As expected, prostate volume was the strongest predictor of total procedure time. Greenlight PVP’s operative time was the most affected by an increase in prostate size, as shown by its highest slope value (0.63 min/g by TRUS volume). This can be explained by the greenlight energy being fully transmitted to tissue during vaporization. Aquablation’s operative time was the least affected by an increase in prostate size with a slope value of 0.16 min/g (3.93 times faster than PVP). This can be explained by the fact that the process to prepare to the resect tissue is the same regardless of prostate size. Then the tissue resection is performed robotically that takes approximately 5 minutes regardless of prostate size. This is in line with a previous analysis of aquablation surgical times comparing prostates < 100 cc and > 100 cc. This analysis showed a volume-independent rapid ablation of prostate tissue with a mean resection time, for the smaller and larger prostates, of 6.4 min and 9.1 min, respectively [26]. In aquablation, the duration of resection is dictated by the length of the prostate. The waterjet rotates and transverses at a constant speed regardless of depth.

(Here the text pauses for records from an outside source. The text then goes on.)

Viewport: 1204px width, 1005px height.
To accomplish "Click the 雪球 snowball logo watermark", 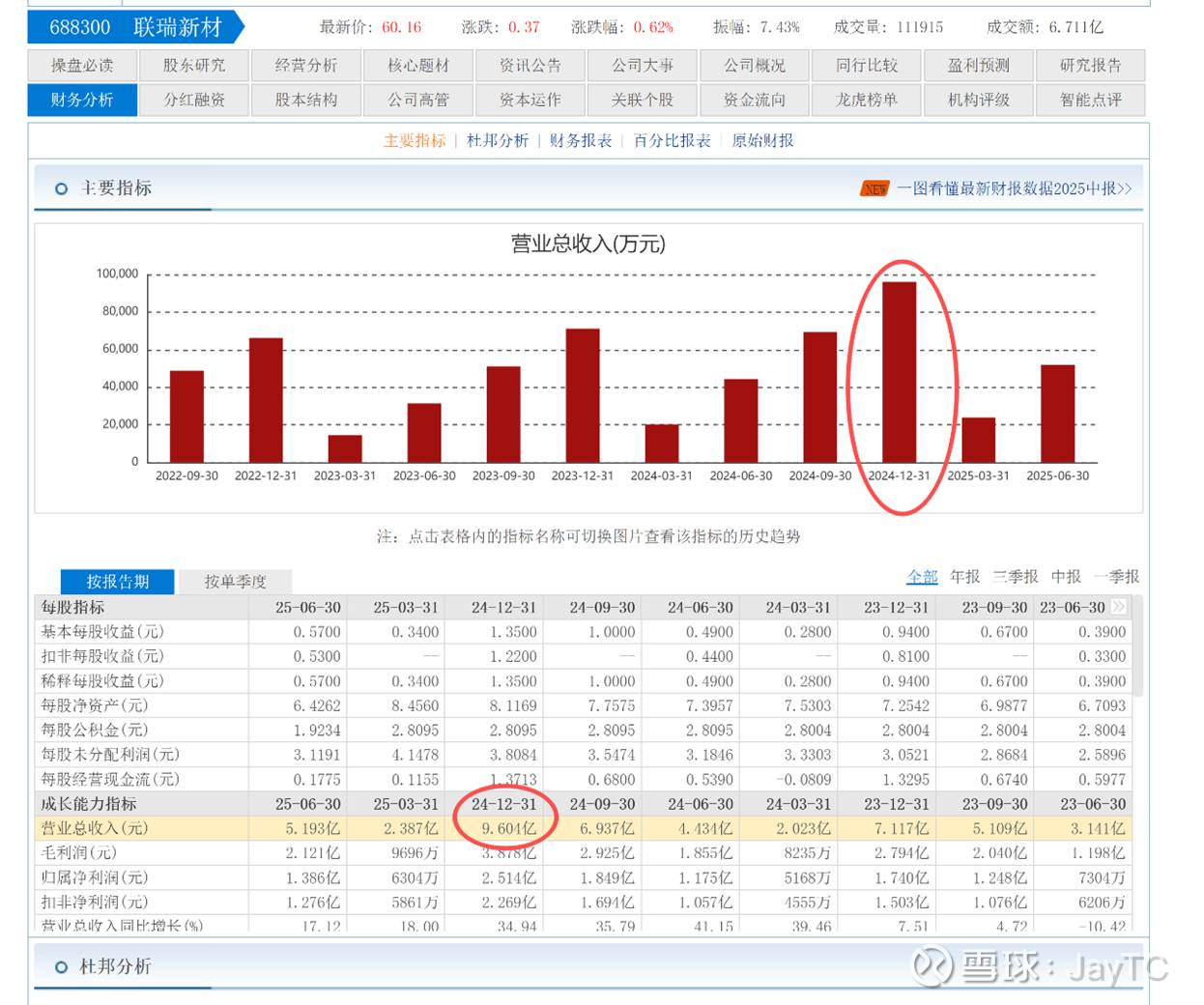I will 932,966.
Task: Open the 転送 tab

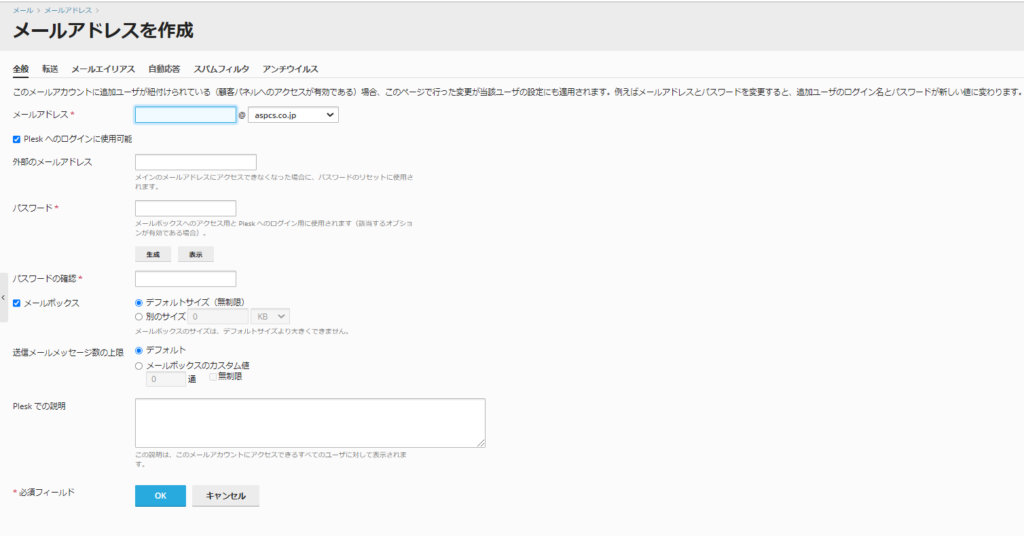Action: [x=50, y=69]
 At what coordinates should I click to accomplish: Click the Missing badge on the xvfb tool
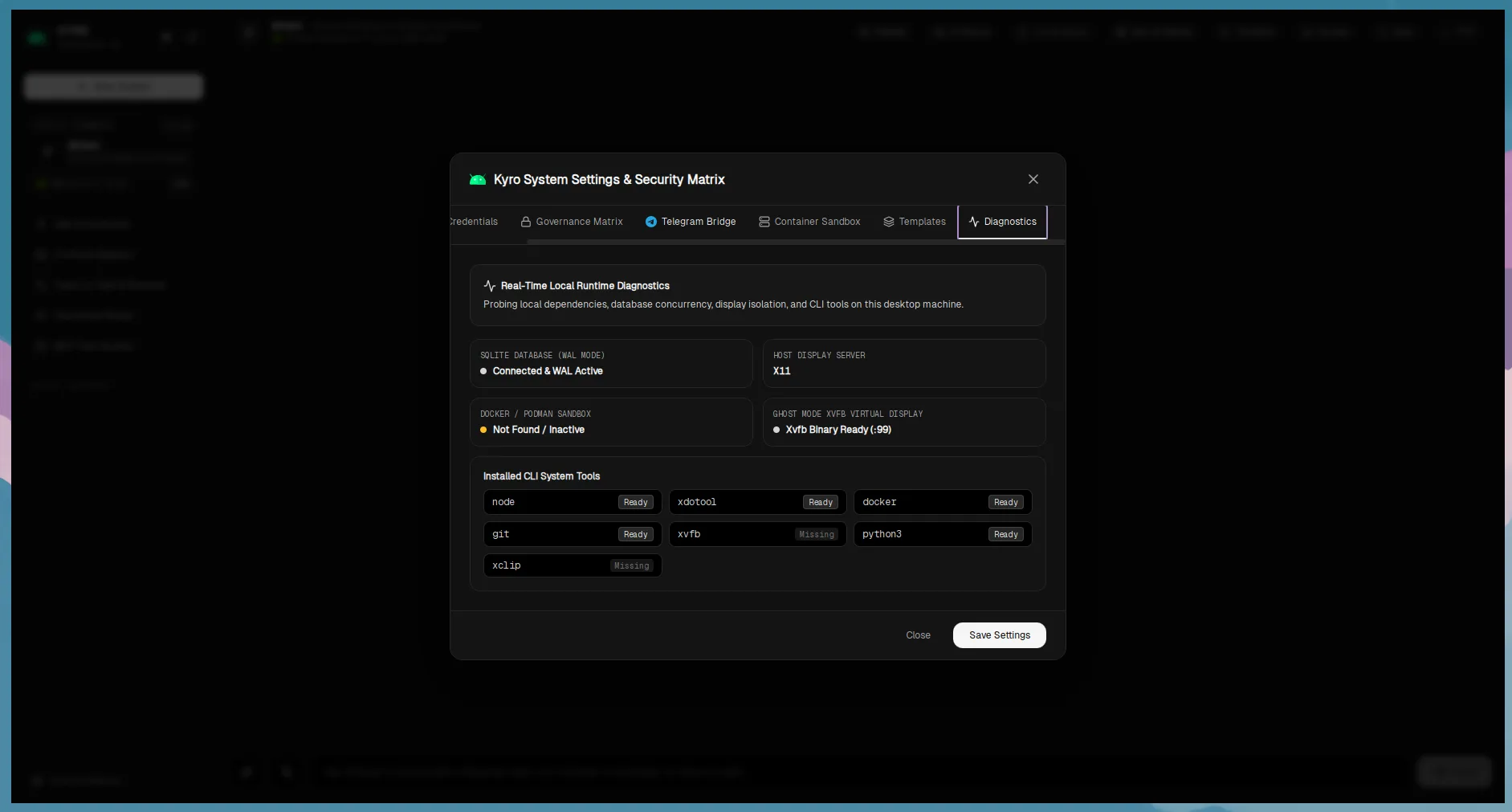817,534
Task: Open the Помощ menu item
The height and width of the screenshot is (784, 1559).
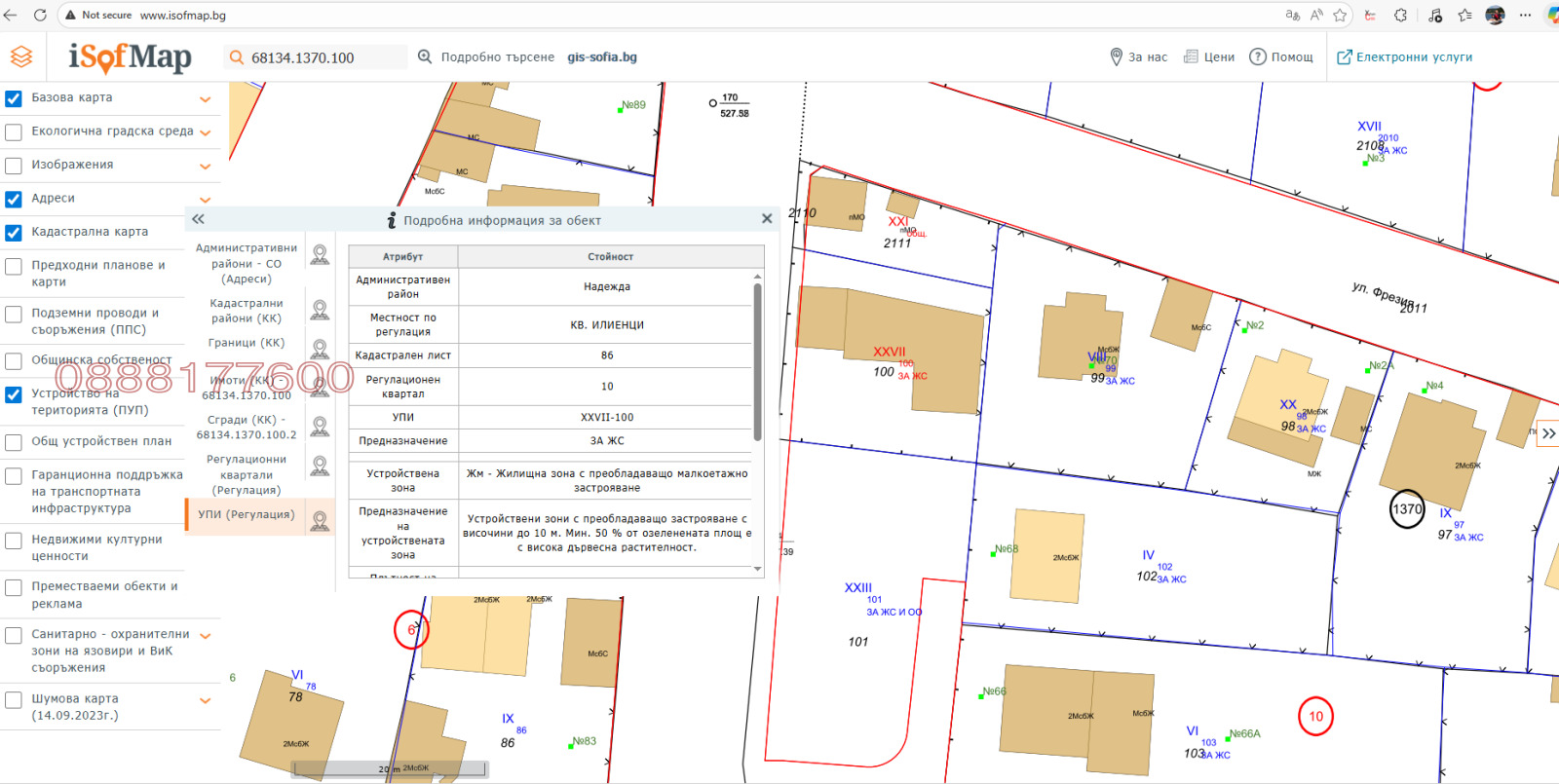Action: 1281,57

Across all prostate sizes, aquablation had significantly shorter operative time despite limited previous experience. All 14 WATER sites and 9 out of 16 WATER II sites had never performed an aquablation procedure before enrolling their first patient in these trials. This is in contrast with the other approaches analyzed in this study which were all executed by surgeons with significant expertise in each technique.

Advantages of our study include its large sample size and use of standardized measures (prostate volume as estimated by TRUS, symptom scores measured with IPSS). Disadvantages include its retrospective design. While comparative effectiveness was beyond the scope of this study and the focus of this paper was on short-term and procedural outcomes, additional limitations include the limited follow-up for long-term outcomes and heterogeneous data collection of long-term outcomes. Characterization of the median lobe and anticoagulation varied by data source, making it difficult for any analysis of its potential impact on procedure times and symptom responses. An additional limitation of our study is the different study designs pooled. For example, part of the data pooled for aquablation is from the WATER trials which had high considerations for accuracy than prospectively maintained institutional databases. Unfortunately, data collection methods were also too disparate to estimate the impact of technology choice on adverse event rates as well as consistent post-operative assessments with IPSS. As large tertiary centers were considered for procedural referral, the follow-up timepoints were not consistent at all centers. Additionally, pooling data from several centers in different countries further limits the generalizability of our results. Nevertheless, in expert hands, all technologies/techniques provided comparable significant IPSS improvements compared to baseline. Aquablation data came from > 20 surgeon users whereas PVP, GreenLEP, HoLEP and ThuLEP data were derived from highly experienced individual experts. Procedure times for these latter technologies could be longer for less experienced users. However, in the context of this study, these limitations do not impact the key findings considering that the quickest procedure was still the more recent aquablation.

Conclusions

In our analysis of pooled data of multi-surgical techniques and technologies performed by high-volume experts, Aquablation demonstrated the lowest operative time across all prostate volumes. Such findings are valuable when counseling men and planning anesthesia time for respective BPH procedures; however, they need to be considered along with other factors such as complications and re-intervention rates.